Using Clinical Utilisation Review and quality improvement methodology improves patient flow in the acute hospital setting

Introduction
Clinical Utilisation Review (CUR) is an evidence-based tool that identifies if a patient is cared for at the correct level of acuity at the time of assessment. The tool identifies internal delays which are occasioned by delays inherent in the acute setting; it identifies external delays which are outside the control of the acute hospital. CUR identifies delays to discharge and individual patient journeys. It identifies themes and areas where resource may be better placed to affect high-quality care. We present a project in which CUR data was used to improve patient flow on an acute geriatric medicine ward.
Methods
Ward L4 is a 24-bedded inpatient geriatric medicine unit. The nursing team input CUR data daily for patients selecting an appropriate reason delay code. Data was collated by the CUR project team and in October 2018 was presented to the ward multidisciplinary team showing the top 10 reasons for delay to discharge. A driver diagram was developed, focusing initially on three delay codes: fast track referral, best interest meetings and intermediate care (IMC) referrals. These delays were deemed within the remit of the multidisciplinary team to change.

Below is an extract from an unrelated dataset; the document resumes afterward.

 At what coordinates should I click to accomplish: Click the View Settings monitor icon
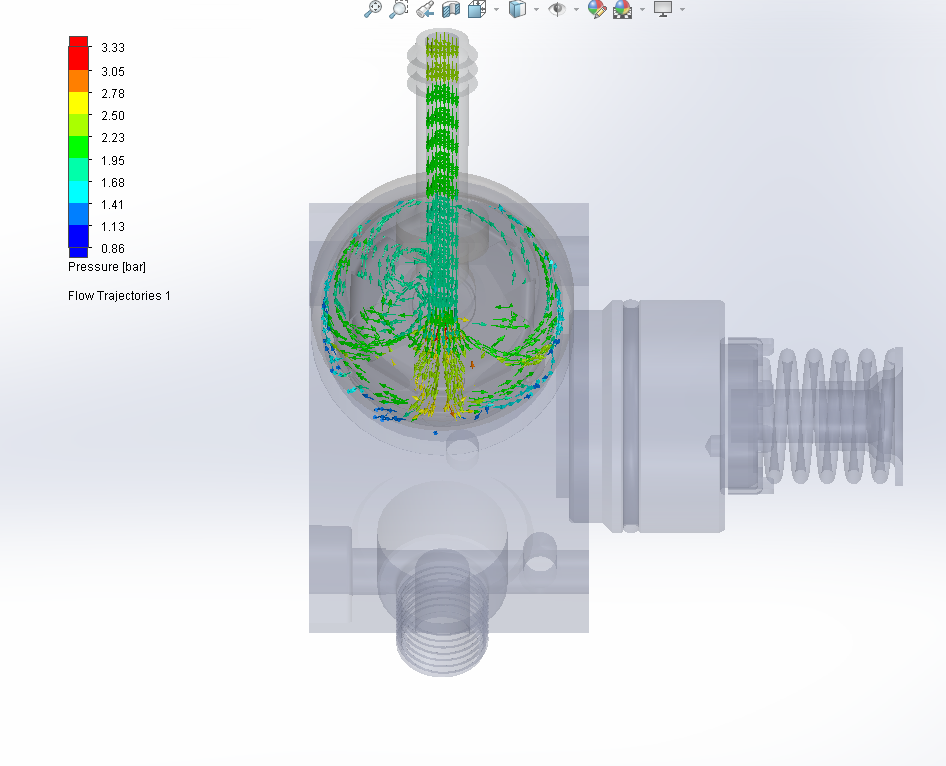[664, 10]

The ward quality improvement (QI) team met regularly to review data, identify potential changes and plan Plan, Do, Study, Act (PDSA) cycles. Where relevant, the ward team engaged other teams to support. For example, process mapping of fast track referral with a member of the continuing healthcare team was used to identify issues resulting in delays and potential improvements. As the project progressed, the top reasons for delay shifted and additional themes were incorporated.
Results and discussion
Over a quarter, the project resulted in a 10% reduction in mean proportion of beds occupied by patients who were categorised as non-qualified (ie not requiring the level of care provided on the ward). Ward transfers increased from an average of 97 per month to 144 in January 2019. There was no compromise of friends and family feedback or concomitant increase in 28-day readmissions.

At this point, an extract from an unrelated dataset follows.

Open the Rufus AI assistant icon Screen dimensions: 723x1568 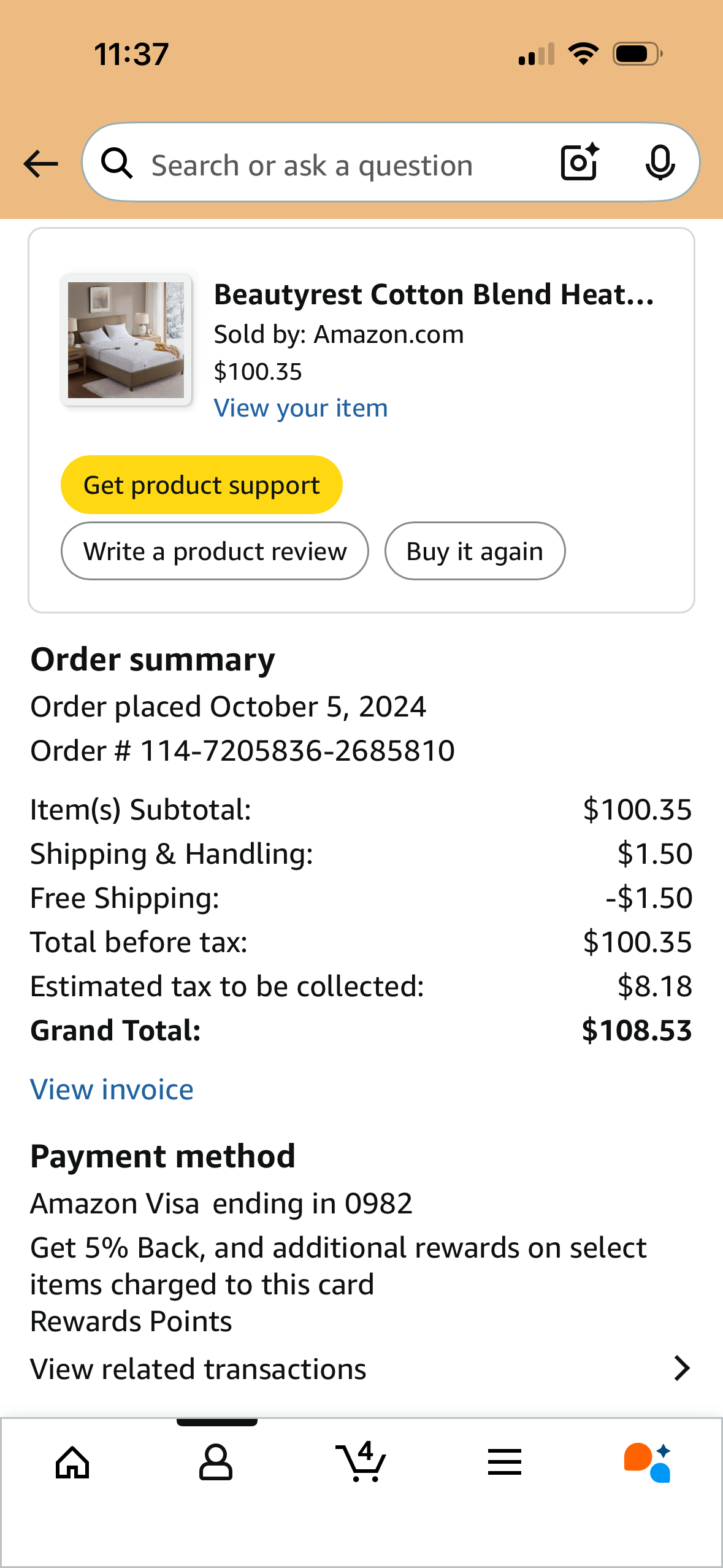[x=648, y=1462]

A reduction in delays from all three delay code categories was observed. This was estimated to save approximately 35 bed nights when compared with the previous quarter. The project resulted in a new streamlined process for referral to IMC across the trust with associated time and cost savings, particularly for the therapy team.

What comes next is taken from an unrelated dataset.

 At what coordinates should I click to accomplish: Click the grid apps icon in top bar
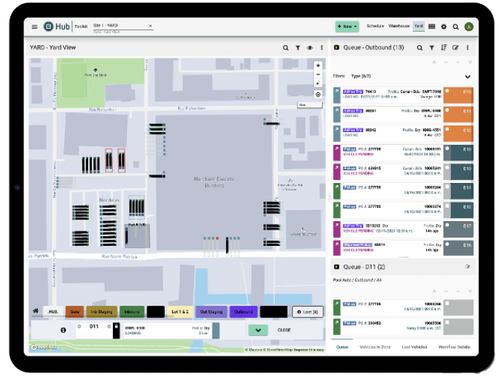(432, 26)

The project showed that delay in discharge is multifactorial and requires persistent focus of the multidisciplinary team to show improvement. The top 10 delays changed over the study period and new delay codes are being studied as part of an ongoing project.
Conclusion
We showed that CUR, combined with QI methodology, is an effective tool to help ensure patients receive the appropriate level of care in the correct environment at the correct time and can be used to improve inpatient flow.